→ **Given problem**
In the mailing list message, what log size did commit 000813899afb46 hardcode into xfs/501, xfs/502, and generic/530?

→ **Source document**

-- START --

Message ID | 173706974228.1927324.17714311358227511791.stgit@frogsfrogsfrogs (mailing list archive) |
---|---|
State | New |
Headers | show |
Series | [01/23] generic/476: fix fsstress process management | expand |
On Thu, Jan 16, 2025 at 03:27:46PM -0800, Darrick J. Wong wrote: > From: Darrick J. Wong <djwong@kernel.org> > > Commit 000813899afb46 hardcoded a log size of 256MB into xfs/501, > xfs/502, and generic/530. This seems to be an attempt to reduce test > run times by increasing the log size so that more background threads can > run in parallel. Unfortunately, this breaks a couple of my test > configurations: > > - External logs smaller than 256MB > - Internal logs where the AG size is less than 256MB .... > diff --git a/common/rc b/common/rc > index 9e34c301b0deb0..885669beeb5e26 100644 > --- a/common/rc > +++ b/common/rc > @@ -689,6 +689,33 @@ _test_cycle_mount() > _test_mount > } > > +# Are there mkfs options to try to improve concurrency? > +_scratch_mkfs_concurrency_options() > +{ > + local nr_cpus="$(( $1 * LOAD_FACTOR ))" caller does not need to pass a number of CPUs. This function can simply do: local nr_cpus=$(getconf _NPROCESSORS_CONF) And that will set concurrency to be "optimal" for the number of CPUs in the machine the test is going to run on. That way tests don't need to hard code some number that is going to be too large for small systems and to small for large systems... -Dave.

-- END --

→ **Source material**
-- START --

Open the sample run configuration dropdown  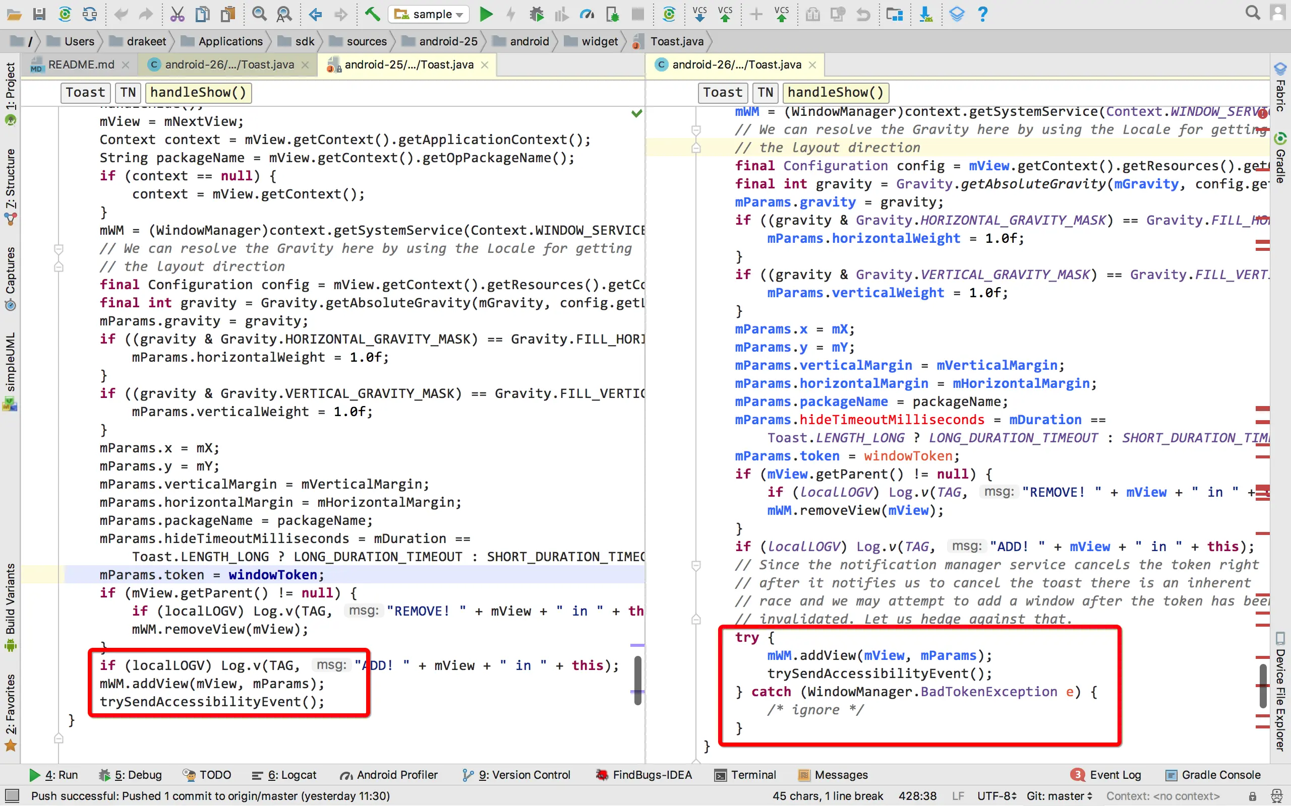click(429, 14)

-- END --

→ **Solution to the problem**
256MB